TASK
Produce an exact copy of all records below.

----- EXERCISE DATA -----

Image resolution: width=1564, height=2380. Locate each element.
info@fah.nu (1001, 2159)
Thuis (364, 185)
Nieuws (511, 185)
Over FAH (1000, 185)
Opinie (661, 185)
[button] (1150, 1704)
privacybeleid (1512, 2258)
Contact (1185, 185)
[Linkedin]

-----

EXERCISE OUTPUT
Image resolution: width=1564, height=2380. Locate each element.
info@fah.nu (1001, 2159)
Thuis (364, 185)
Nieuws (511, 185)
Over FAH (1000, 185)
Opinie (661, 185)
[button] (1150, 1704)
privacybeleid (1512, 2258)
Contact (1185, 185)
[Linkedin]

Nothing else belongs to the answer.